When someone turns 100 years old, you feel you need to ask them their secret. There are no secrets with Sadie Leona Feagle; she’ll tell you straight out, “Hard work never hurt nobody.” Talking with Sadie is a true privilege. After all, how often do you have the chance to talk with someone who remembers when the sun didn’t shine in the Florida sky for two weeks in the 1930s because of the Texas Dust Bowl, or who took cotton she grew on her farm to the gin to make her own mattress ticking?
Sadie was born in 1917 in Whigham, Georgia, and grew up in Lake City, Florida. She met her husband, Bascom Feagle, on the banks of the Ichetucknee River where it meets the Santa Fe. Bascom’s father owned a mill nearby and sent him to catch some fish that day. He also caught Sadie and they married when she was 15. They were married for 48 years and had four beautiful children. Her youngest child, a daughter, passed away 10 years ago. Sadie’s remaining children are 83, 80 and 78 years old.
Sadie has lived at Advent Christian Village for the past 28 years, and she is a very busy lady. She believes that Advent Christian Village gives her the environment she needs to stay healthy and productive. She lives independently in an apartment, manages her own bills and prepares most of her own food, including her favorite: hot wings. All of Sadie’s activities seem to be based on her motto, “If you don’t use it, you lose it!” So, Sadie stays on the go and takes advantage of everything Advent Christian Village offers.

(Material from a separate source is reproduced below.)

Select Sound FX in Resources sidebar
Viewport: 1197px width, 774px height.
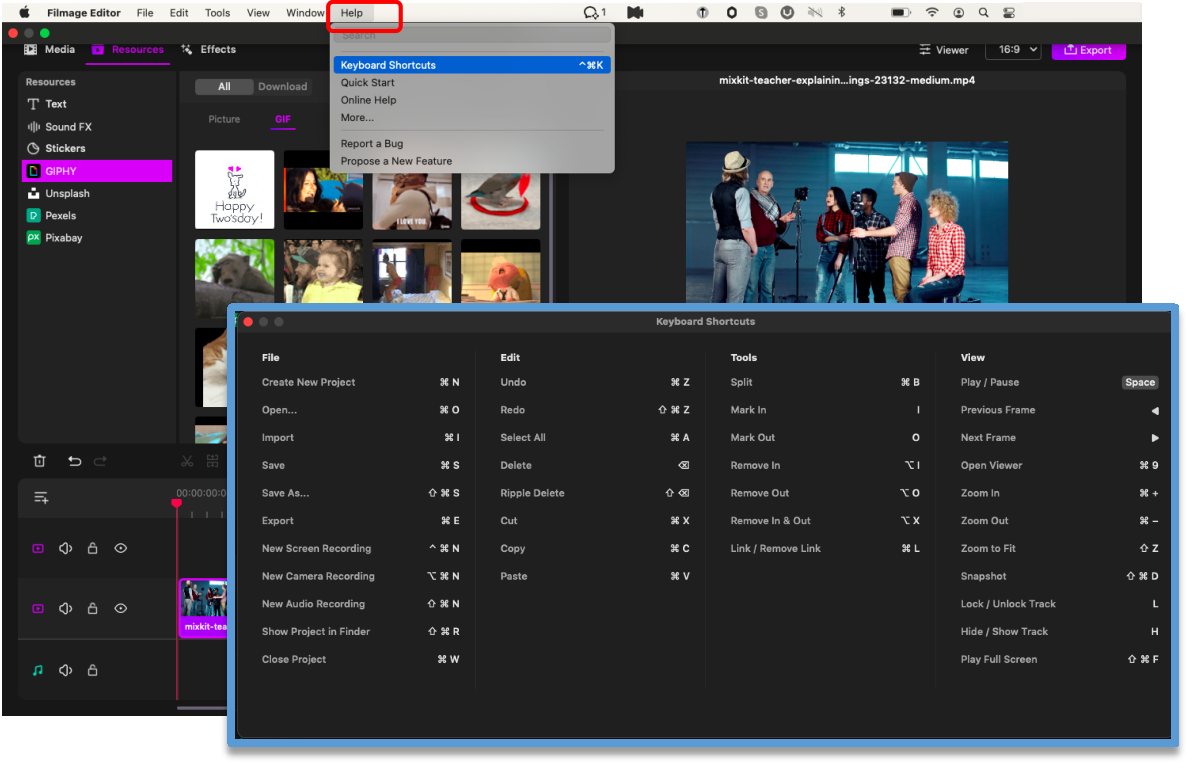point(67,127)
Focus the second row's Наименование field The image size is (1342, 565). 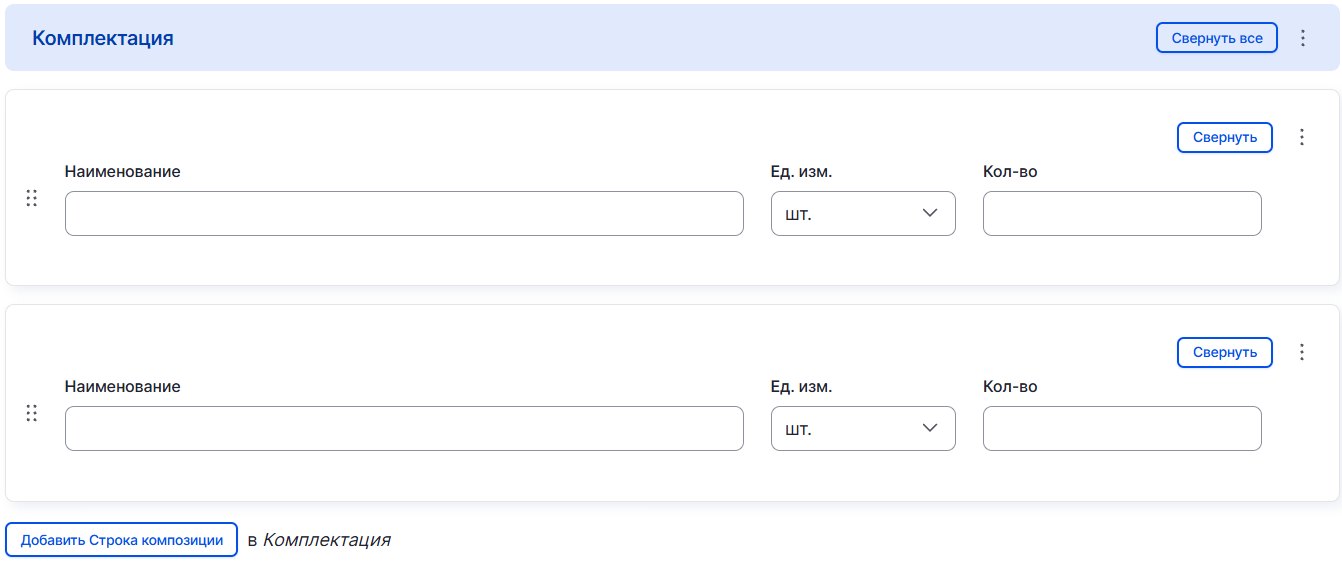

Sadie participates in leading — yes, leading! — an exercise group three times a week because, as she says, it helps with her balance. She also walks as much as she can, like to the Village Square to get her hair done (but she takes the ACV shuttle bus back). She is one of the volunteers that helps care for the ACV grape vines and she has made jam from the fruit. She has learned how to use a computer and she makes custom greeting cards for friends and neighbors when they have a birthday or special occasion. She reads all the time, taking advantage of audiotapes and old magazines. She is a bit of a history buff and has traced her lineage back to Germany.
Displayed prominently on her apartment wall is a very old white lace baby gown framed in glass. It was the gown Sadie was to be buried in. She was not expected to live past the age of two. Sadie displays it in thankfulness to God for allowing her to live much longer than just a couple years. After sharing this, she tilted her head and shared emphatically, “People don’t understand that when you abort a baby, you abort a generation,” and she swept her hand across the room toward the pictures of her children, grandchildren and great grandchildren. Then she patted her chest and said, “They all came from me.”